A newly unified The Associated Press (AP) Caribbean Bureau, headquartered in Havana, will be headed up by Michael Weissenstein, a veteran correspondent and editor who currently serves as Cuba bureau chief.
Best thing I’ve seen all week. Power-mower a lo Cubano handmade out of baby-carriage wheels and half a water pump. Ingenious. pic.twitter.com/M0jiDzgwye
— Michael Weissenstein (@mweissenstein) December 30, 2016
According to the AP, Cuba was AP’s Caribbean headquarters until 1961, when the botched U.S. invasion at the Bay of Pigs raised tensions.

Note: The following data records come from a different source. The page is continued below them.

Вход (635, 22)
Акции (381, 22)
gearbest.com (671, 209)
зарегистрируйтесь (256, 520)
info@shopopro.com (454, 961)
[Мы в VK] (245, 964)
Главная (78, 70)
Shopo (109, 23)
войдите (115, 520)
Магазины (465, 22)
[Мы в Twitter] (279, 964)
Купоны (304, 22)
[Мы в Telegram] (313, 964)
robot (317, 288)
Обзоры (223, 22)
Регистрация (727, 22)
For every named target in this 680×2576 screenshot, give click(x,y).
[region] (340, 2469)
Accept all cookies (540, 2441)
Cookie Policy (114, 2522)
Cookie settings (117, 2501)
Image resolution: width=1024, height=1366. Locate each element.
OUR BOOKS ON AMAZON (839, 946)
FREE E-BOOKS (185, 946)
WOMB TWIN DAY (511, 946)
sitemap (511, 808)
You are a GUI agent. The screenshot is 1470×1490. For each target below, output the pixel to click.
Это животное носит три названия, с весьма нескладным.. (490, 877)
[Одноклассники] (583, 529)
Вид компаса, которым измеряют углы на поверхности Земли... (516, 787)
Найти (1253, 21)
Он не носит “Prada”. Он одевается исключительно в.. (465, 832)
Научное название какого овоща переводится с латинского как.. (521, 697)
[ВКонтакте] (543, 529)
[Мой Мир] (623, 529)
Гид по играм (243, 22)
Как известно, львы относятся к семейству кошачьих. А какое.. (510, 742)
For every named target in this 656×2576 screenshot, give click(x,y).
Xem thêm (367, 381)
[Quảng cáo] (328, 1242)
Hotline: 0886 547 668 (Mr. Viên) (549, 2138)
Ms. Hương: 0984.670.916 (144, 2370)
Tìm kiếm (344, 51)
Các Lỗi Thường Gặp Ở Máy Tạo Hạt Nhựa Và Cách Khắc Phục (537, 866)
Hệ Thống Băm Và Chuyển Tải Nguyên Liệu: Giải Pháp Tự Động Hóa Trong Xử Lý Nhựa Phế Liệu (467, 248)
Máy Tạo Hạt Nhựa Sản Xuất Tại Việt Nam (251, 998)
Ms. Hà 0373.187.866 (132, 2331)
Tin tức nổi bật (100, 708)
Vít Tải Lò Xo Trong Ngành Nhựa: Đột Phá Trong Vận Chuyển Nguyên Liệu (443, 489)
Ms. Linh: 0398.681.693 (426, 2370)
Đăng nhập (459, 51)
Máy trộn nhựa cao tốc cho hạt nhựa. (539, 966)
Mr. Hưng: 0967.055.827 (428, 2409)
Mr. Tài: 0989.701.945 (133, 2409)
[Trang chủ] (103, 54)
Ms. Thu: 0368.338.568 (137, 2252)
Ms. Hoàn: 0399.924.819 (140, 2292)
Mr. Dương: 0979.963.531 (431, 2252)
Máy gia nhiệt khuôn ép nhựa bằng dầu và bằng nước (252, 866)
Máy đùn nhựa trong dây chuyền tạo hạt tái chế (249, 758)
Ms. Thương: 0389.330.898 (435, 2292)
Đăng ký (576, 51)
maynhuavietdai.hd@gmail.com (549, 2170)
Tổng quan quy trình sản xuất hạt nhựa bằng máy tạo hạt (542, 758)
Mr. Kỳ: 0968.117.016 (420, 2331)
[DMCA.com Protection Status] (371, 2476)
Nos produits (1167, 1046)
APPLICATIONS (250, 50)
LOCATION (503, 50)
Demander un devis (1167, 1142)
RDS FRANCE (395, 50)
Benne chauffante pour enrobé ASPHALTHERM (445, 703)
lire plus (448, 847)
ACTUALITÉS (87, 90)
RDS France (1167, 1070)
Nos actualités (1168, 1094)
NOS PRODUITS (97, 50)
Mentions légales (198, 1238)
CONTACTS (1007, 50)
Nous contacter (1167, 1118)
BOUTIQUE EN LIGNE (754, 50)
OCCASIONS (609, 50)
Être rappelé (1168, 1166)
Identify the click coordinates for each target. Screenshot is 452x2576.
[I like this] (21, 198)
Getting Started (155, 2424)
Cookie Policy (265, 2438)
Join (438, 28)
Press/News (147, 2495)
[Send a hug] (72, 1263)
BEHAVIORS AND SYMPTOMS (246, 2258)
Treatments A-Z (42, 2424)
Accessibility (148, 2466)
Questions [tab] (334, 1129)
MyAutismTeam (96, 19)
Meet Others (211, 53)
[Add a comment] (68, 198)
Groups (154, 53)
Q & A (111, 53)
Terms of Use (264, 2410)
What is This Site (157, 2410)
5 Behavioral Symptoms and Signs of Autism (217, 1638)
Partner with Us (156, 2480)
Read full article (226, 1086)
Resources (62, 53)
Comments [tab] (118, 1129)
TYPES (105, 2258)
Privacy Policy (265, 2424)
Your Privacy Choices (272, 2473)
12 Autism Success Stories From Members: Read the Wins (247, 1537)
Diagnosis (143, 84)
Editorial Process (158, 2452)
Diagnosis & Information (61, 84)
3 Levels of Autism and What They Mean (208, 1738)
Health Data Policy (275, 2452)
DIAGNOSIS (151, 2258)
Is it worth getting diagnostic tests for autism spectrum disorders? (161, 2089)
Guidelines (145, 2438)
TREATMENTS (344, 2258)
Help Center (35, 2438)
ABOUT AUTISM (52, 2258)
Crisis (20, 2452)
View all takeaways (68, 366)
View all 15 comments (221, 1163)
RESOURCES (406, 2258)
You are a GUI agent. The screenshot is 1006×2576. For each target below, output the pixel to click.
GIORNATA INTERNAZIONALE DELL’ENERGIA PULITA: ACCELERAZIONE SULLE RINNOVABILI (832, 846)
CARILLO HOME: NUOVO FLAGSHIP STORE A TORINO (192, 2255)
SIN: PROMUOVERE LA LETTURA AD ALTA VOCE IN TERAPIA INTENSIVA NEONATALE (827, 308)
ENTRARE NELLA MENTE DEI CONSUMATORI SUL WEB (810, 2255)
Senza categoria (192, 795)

Then-Chief of Caribbean Services Harold K. Milks sought refuge in the Swiss Embassy until he and 100 others were flown to Miami a month later.
The appointment means that the AP is returning its Caribbean base of operations to Cuba, the region’s largest country, for the first time in 55 years.
The decision was announced this week by Paul Haven, news director for Latin America and the Caribbean.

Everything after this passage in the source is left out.